Prosecutors consider sedition charges against Fiji Times publisher and editor

Nai Lalakai letter writer Josaia Waqabaca outside the High Court in Suva yesterday. Image: RAMA/Fiji Times

By Vijay Narayan and Semi Turaga in Suva

Fiji’s Assistant Director of Public Prosecutions Lee Burney has informed the High Court in Suva that the charges against The Fiji Times Limited, publisher Hank Arts, editor Fred Wesley, Nai Lalakai editor Anare Ravula and contributor Josaia Waqabaca will be amended.

Burney told the court yesterday that the DPP office was now looking at sedition charges.

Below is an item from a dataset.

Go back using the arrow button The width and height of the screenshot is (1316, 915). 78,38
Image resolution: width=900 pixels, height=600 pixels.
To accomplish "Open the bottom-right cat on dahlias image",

Fiji Times Limited publisher Hank Arts (front) and editor Fred Wesley at court. Image:

High Court judge Justice Thusara Rajasinghe has given the prosecution 21 days to consider whether sedition maybe a more appropriate charge.

The lawyer for Arts, Wesley and the Fiji Times Limited, Faizal Haniff, said that the prosecution should give the court a clear direction on which charge they wanted.

Haniff also said that they should have the courtesy to inform the defence.

The maximum penalty for sedition is 7 years imprisonment.

Meanwhile, the judge has also told Waqabaca and Ravula not to expect unnecessary adjournments because their lawyers were not present in court.

Lawyer not present
Justice Rajasinghe raised concern about Waqabaca’s lawyer, Aman Ravindra Singh, as he had not appeared in the case for 3 consecutive times.

It is alleged that Arts, Wesley, Waqabaca, Ravula and The Fiji Times Limited made, or caused to be published, a statement in the iTaukei language in Nai Lalakai newspaper that is likely to incite dislike, hatred, or antagonism of the Muslim community.

Pacific Media Watch reports: The statement was published in a letter to the editor written by Waqabaca, who was imprisoned after the 2000 coup for his role in a conspiracy to kidnap former military commander Voreqe Baimimarama, who is now elected prime minister of Fiji.

The case has been adjourned to March 28.

In a statement, the Auckland-based Pacific Media Centre condemned the latest intimidation of the media in this case.

PMC director Professor David Robie said: “This is yet another naked attempt to supress free expression in Fiji and will damage the country’s attempts to regain a ‘free press’ status. Instead of criminalising free speech and free expression, issues of this kind should be taken through the media complaints process. The prosecutions should be dropped.”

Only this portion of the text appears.